The unlikely tail of Indian monkeys drawn on 3,500-year-old Santorini fresco that ‘reveal the Silk Road was trading with Europe 1,500 years earlier than thought’
T. Stickings, Daily Mail, 10.12.2019
A scientist has discovered a secret in a 3,500-year-old fresco of frolicking monkeys in Greece: that the animals in the drawing came from 3,000 miles away in what is now Pakistan. Marie Nicole Pareja says the monkeys’ tails are pointing upwards, meaning they were native to the Indus Valley rather than nearby North Africa or the Middle East. Therefore, she argues, trade between east and west along the Silk Road must have been happening 1,500 years earlier than was thought. Speaking to The Times, the University of Pennsylvania researcher said her discovery showed how the ancient world was ‘interconnected’.

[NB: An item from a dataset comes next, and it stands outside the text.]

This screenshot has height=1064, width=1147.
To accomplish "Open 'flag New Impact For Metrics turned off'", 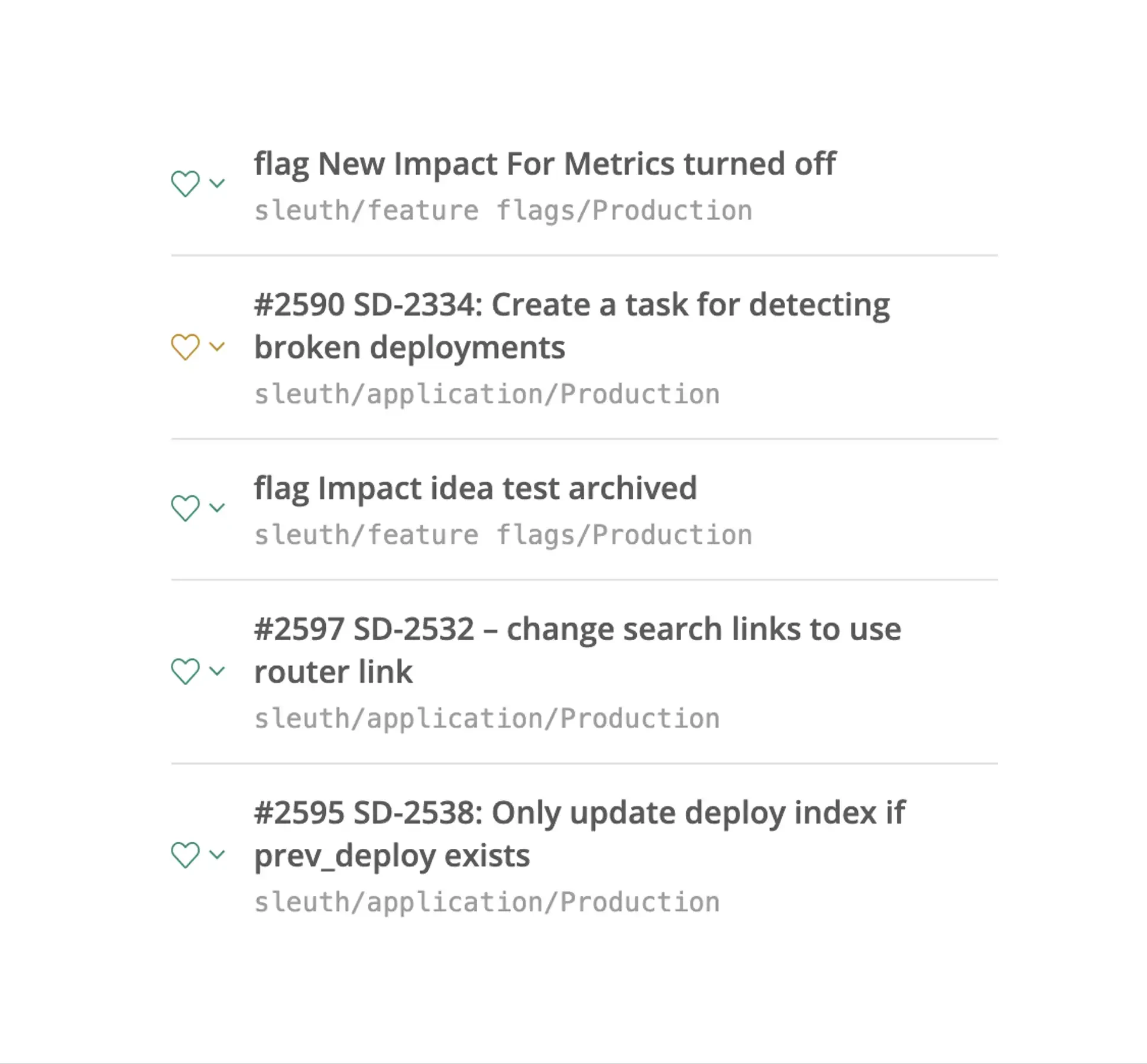I will coord(545,164).
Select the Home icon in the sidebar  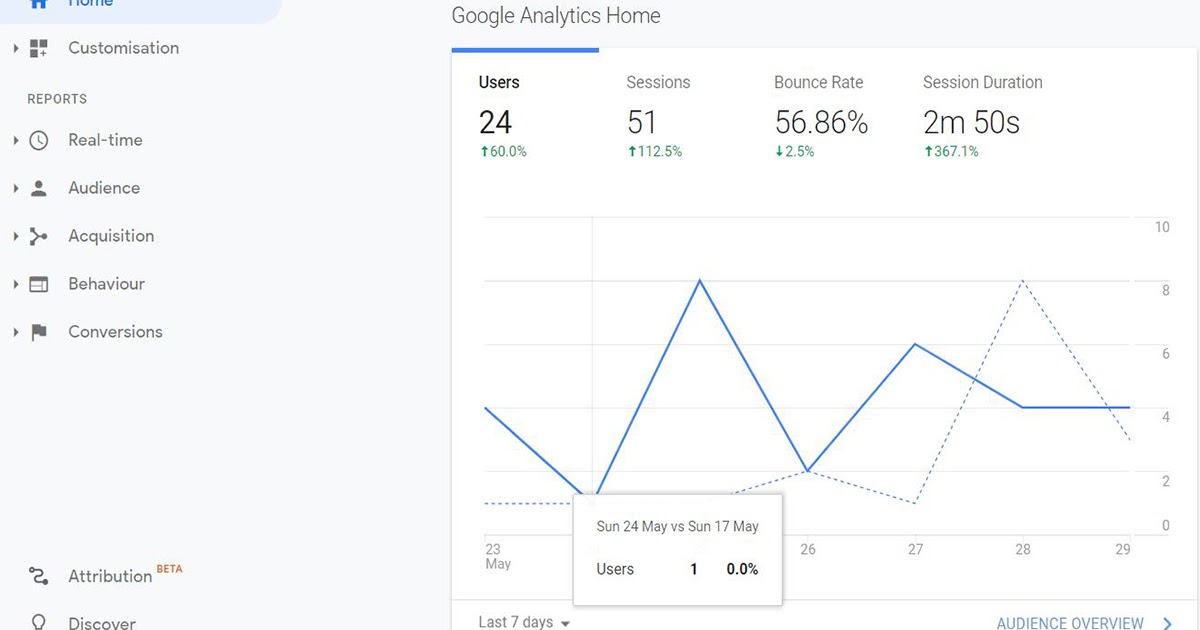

‘This is showing us that what people later consider the Silk Roads are working even then, at least indirectly,’ she told the newspaper. ‘We talk about the Minoans, about the Egyptians, about the Indus peoples, all as if they are separate. But they are interconnected.’ Dr Pareja said she had spoken to biologists to establish that the monkeys in the Santorini fresco were in fact langurs native to the Indian subcontinent. Experts told her that the upward-pointing tail was the giveaway which showed the animals originated a long way from Santorini.